Enmei-ryū

Miyamoto Musashi's Early Two-Sword School

Enmei-ryū is a school of Japanese swordsmanship founded by Miyamoto Musashi before he formulated the two-sword tradition later known as Niten Ichi-ryū. Broader than that better-known school, it also included the throwing of the short sword and dagger, and was carried through the Edo period in the Owari, Okazaki and Tatsuno domains.

Miyamoto Musashi's early two-sword school

Enmei-ryū (円明流) is a school of Japanese swordsmanship founded by Miyamoto Musashi (c. 1583–1645) before he formulated the two-sword tradition later known as Niten Ichi-ryū. Unlike that better-known school, Enmei-ryū also took in techniques beyond the sword, including the throwing of the short sword and dagger.

A painted portrait of Miyamoto Musashi standing with a long and short sword drawn in the two-sword stance.
Miyamoto Musashi, founder of Enmei-ryū. Portrait of Miyamoto Musashi, Edo period, public domain by age (via Wikimedia Commons). A period portrait of Miyamoto Musashi, the swordsman who founded this early two-sword school; his stance reflects the nitō method the tradition is built on.

Transmission through the domains

Enmei-ryū was carried through the Edo period in several domains, among them Owari, Okazaki and Tatsuno, where it was handed down as a distinct line of Musashi's teaching.
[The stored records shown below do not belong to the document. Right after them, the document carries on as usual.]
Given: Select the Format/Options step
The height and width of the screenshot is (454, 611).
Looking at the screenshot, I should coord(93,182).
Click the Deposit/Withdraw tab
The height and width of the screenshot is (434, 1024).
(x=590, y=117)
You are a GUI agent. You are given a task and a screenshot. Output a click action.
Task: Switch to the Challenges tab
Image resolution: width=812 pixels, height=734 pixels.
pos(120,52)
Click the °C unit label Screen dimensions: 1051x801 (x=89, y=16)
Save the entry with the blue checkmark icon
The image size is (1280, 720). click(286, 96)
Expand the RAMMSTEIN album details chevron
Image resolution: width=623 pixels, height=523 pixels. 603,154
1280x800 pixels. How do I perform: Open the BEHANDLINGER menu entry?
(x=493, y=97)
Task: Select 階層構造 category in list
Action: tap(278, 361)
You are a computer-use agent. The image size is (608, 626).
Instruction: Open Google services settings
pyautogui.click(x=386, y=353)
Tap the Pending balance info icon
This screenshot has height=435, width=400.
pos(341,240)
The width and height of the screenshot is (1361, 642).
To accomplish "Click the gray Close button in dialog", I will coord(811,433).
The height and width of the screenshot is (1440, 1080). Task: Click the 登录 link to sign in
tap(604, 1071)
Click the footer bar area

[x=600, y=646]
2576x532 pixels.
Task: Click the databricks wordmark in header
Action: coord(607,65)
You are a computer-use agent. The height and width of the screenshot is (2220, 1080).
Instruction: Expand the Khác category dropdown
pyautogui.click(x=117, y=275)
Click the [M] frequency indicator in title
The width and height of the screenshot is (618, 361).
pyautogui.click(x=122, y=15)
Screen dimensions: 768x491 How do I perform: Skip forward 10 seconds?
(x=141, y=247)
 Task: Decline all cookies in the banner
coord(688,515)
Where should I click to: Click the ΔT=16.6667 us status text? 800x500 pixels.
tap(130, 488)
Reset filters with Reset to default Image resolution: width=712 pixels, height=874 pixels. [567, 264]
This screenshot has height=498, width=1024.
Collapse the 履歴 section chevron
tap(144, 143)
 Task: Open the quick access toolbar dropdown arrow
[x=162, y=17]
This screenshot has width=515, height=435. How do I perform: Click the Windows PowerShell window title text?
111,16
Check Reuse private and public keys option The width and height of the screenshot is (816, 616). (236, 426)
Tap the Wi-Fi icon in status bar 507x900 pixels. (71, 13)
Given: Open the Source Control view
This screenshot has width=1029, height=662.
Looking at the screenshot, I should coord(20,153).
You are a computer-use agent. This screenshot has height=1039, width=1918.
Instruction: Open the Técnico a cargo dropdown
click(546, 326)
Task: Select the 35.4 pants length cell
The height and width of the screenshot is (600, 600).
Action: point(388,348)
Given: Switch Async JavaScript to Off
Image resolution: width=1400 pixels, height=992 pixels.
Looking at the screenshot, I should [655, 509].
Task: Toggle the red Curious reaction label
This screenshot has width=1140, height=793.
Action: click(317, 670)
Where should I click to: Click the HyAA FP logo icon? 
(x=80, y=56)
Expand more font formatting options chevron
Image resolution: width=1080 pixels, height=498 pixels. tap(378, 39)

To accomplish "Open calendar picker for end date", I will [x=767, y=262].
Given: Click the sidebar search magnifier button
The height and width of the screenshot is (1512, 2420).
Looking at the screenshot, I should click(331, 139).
A separately transmitted school of similar name, the Musashi Enmei-ryū of the Tottori domain, differs markedly in its forms and technique, and though both descend from Musashi they should not be treated as one school.

The first shape of the two-sword idea that Musashi would later refine.

Legacy in the Musashi tradition

The domain lines of Enmei-ryū were transmitted into the closing years of the Edo period, but the branch does not survive as a prominent independent tradition today. Musashi's two-sword swordsmanship lives on chiefly through Hyōhō Niten Ichi-ryū, the school with which his name is now most closely associated in Japan.